バレーボール男子日本代表の佐藤駿一郎容疑者が代表合宿中に大麻所持の疑いで逮捕された。佐藤容疑者は国内外で活躍し期待を集めていた選手だったが、彼の母校・東海大学をはじめ、近年大学スポーツ界では寮内での大麻問題が繰り返し発覚している。上下関係の厳しい縦社会や競技中心の閉鎖的な環境によって、選手が断る判断力を持ちにくい構造が指摘され、過去には名門校でも同様の不祥事が報じられている。この問題は選手個々の責任だけでなく、薬物を断る教育や社会性育成の不足にあるのではないかという指摘が浮上している。
日本スポーツ界の大麻問題、それは単なる偶発的な事件ではなく、構造的な欠陥が背景に潜む深刻な社会問題だ。寮生活という閉ざされた環境では、選手が外部と切り離され、上下関係を助長する風土が形成される。その結果として、競技優先の重圧によるストレスや、先輩からの違法行為への同調圧力が、薬物への接触を促進する温床となっている。この現状はもはや「個人の責任」だけで片付けられる話ではない。制度的な欠陥と教育の不足を見逃してはならない。

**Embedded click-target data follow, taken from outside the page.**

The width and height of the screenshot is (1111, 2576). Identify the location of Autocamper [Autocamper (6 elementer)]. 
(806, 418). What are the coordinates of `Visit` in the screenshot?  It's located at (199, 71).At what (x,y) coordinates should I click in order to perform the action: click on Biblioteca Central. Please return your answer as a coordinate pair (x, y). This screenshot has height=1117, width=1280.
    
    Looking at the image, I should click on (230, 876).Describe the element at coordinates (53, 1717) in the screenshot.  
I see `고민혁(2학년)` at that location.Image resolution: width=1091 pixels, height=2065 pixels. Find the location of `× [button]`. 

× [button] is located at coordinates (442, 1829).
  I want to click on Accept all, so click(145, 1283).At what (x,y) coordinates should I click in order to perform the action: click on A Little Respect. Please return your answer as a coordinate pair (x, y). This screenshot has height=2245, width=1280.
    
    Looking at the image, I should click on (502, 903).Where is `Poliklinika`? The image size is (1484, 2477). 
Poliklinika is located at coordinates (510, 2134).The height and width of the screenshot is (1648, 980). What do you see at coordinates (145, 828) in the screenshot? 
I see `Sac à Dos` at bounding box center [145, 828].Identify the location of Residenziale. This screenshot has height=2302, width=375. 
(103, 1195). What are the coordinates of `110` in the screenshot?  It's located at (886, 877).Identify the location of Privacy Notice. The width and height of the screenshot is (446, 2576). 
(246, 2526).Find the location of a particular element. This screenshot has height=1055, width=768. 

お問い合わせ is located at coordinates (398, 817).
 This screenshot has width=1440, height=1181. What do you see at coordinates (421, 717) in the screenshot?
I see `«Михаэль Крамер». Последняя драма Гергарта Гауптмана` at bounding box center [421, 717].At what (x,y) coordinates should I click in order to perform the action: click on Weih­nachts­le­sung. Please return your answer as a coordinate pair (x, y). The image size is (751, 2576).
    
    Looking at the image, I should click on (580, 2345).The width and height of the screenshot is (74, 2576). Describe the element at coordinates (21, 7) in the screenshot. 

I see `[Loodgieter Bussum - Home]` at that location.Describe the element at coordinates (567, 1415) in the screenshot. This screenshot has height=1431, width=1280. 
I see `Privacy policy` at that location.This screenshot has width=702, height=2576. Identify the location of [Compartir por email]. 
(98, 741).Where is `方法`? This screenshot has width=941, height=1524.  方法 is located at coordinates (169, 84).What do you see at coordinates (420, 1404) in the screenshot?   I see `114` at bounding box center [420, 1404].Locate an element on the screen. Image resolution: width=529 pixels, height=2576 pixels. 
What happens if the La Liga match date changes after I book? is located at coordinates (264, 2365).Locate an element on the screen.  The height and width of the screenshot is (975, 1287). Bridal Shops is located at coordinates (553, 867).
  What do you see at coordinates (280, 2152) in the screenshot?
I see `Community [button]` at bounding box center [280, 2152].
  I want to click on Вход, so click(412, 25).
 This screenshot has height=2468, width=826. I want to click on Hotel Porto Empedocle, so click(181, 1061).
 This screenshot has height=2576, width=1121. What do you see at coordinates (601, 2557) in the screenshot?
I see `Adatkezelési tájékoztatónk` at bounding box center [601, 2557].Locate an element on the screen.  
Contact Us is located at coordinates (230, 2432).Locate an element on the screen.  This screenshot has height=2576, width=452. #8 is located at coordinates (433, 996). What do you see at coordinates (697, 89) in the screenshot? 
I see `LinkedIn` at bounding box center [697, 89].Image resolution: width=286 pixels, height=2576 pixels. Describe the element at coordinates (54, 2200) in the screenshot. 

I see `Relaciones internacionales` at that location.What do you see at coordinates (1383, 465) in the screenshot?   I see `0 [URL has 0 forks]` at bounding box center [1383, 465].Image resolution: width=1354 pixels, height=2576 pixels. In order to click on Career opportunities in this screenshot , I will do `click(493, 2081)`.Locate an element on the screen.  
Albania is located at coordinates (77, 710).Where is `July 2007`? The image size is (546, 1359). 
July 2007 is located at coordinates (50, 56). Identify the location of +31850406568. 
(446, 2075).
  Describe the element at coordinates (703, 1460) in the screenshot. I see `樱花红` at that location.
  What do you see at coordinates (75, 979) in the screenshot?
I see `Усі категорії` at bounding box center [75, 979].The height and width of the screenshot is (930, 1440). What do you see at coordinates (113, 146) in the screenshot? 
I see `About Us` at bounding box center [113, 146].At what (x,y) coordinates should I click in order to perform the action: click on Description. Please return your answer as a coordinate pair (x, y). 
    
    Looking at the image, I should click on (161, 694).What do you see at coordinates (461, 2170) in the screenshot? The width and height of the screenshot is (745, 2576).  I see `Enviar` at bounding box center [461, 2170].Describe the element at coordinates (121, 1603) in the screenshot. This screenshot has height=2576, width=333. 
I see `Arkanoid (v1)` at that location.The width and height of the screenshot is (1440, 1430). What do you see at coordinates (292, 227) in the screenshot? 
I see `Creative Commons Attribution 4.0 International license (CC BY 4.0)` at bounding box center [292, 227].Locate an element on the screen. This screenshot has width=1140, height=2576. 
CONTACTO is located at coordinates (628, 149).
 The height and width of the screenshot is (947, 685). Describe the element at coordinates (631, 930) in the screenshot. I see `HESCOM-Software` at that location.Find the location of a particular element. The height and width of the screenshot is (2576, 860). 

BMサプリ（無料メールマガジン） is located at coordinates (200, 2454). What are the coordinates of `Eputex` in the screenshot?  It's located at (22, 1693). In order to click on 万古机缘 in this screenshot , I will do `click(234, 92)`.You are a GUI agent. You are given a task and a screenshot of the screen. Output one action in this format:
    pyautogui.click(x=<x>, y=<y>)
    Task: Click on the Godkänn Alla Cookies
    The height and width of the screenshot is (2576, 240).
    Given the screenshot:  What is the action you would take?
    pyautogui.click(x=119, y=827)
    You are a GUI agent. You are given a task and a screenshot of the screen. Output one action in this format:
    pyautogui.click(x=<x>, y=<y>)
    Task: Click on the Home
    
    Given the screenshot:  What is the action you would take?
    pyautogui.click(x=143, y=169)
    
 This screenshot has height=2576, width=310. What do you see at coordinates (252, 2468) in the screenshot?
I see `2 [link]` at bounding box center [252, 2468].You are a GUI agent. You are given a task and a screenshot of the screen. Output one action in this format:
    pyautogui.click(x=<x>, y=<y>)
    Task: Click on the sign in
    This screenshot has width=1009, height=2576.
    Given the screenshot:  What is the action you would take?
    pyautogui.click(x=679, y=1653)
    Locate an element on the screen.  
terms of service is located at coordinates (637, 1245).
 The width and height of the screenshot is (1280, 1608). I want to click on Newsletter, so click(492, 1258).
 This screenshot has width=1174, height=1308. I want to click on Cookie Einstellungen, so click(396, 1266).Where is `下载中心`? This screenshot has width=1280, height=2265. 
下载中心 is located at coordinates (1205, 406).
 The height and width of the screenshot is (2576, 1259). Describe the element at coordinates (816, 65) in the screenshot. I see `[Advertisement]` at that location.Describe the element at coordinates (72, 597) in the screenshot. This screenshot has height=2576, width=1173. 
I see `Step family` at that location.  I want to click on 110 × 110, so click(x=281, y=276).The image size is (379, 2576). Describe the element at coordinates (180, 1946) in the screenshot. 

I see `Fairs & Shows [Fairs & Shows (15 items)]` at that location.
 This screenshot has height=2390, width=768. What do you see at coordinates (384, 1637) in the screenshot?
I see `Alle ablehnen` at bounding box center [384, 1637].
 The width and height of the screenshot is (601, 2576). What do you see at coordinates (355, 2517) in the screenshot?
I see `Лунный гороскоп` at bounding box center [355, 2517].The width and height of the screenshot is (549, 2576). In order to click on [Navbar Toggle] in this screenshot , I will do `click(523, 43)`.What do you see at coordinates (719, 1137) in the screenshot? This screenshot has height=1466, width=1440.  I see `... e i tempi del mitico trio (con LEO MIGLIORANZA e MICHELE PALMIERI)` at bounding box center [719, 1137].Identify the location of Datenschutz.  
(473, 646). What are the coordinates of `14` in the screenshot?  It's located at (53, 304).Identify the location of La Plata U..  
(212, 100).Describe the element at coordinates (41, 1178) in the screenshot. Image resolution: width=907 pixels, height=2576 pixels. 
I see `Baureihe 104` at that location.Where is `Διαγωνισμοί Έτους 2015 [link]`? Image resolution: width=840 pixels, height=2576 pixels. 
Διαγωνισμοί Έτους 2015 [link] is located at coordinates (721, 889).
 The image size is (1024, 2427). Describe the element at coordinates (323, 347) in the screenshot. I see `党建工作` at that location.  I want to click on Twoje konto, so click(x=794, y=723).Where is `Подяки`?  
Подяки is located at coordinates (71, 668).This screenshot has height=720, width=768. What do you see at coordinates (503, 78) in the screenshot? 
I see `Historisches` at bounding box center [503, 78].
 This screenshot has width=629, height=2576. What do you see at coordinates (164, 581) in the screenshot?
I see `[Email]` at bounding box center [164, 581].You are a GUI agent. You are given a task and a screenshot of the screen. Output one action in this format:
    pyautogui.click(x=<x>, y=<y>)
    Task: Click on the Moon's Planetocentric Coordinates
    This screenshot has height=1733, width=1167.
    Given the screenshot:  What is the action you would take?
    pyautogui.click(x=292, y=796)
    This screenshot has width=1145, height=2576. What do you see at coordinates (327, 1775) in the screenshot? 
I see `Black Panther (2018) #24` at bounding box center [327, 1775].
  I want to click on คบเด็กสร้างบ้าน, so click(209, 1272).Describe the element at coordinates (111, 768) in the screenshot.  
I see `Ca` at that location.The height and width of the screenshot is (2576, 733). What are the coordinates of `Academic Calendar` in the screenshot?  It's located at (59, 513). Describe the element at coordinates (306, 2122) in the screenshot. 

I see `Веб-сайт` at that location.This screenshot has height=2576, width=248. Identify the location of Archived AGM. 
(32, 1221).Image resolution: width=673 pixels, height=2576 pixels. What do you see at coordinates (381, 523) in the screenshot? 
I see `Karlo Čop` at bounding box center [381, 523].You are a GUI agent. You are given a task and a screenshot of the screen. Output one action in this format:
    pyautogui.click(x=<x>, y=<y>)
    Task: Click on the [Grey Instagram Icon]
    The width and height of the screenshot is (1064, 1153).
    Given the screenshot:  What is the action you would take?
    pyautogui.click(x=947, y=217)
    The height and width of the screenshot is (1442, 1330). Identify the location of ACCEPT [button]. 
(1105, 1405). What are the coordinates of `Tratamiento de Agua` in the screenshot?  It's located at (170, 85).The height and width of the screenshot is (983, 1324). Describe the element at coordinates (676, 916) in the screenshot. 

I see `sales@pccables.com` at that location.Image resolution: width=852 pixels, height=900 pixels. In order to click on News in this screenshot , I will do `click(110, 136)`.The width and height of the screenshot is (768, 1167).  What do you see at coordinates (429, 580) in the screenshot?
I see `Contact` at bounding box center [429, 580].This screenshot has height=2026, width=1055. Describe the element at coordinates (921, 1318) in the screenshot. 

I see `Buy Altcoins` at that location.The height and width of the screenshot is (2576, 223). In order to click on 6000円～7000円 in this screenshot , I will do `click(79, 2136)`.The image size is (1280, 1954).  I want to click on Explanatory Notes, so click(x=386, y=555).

では、どうするべきか。まず、寮環境での薬物対策向けプログラムを導入し、選手の判断力を養う教育を義務化すること。次に、監督や指導者への人権や薬物リスクについての研修強化。そして最後に、定期的な外部査察を設け、閉鎖的な運動部寮での違法行為の監視体制を確立することだ。
日本スポーツ界に寄せる期待は大きい。しかし、このような問題が続けば信頼は失われ、競技の純粋な価値すら揺るがすことになる。安全で健全な環境を築くことこそ、未来のアスリートたちが誇れる社会を創造する第一歩ではないだろうか。
ネットからのコメント
1、スポーツ業界だけのことじゃないでしょ。芸能界だってありますし。一般人も報道されてないだけであります。ただ、スポーツや芸能は有名人だから目立って報道されてるだけだとおもいますね。そりゃ、何人もいるんだから不祥事の一つや二つは必ず出てくるでしょうね
2、小さい頃からスポーツに没頭しているとその狭い世界の社会性で収まってしまう。スポーツやってましたと言うと聞こえはいいが実際は結構な井の中の蛙。そこ以外の付き合いがなかったんだから。
一般常識で見るとかなり「えっ?」て人は多い。解説者やってる誰かが言ってたっけな
3、20年前に公立校に入学した子どもの入学式後に、保護者会で学校から「薬物汚染」の注意を受けたのには驚いた。自分が高校生の頃は、「飲酒、喫煙、バイク」が保護者の注意事項だったからね。
4、スポーツ界に大麻問題があるなんて、どういうことだ!スポーツ界に限って、大麻問題なんてあってはいけないはずだ!というスポーツ界を特別視、神聖視する考え方が、大きな理由の一つだと思いますけどね。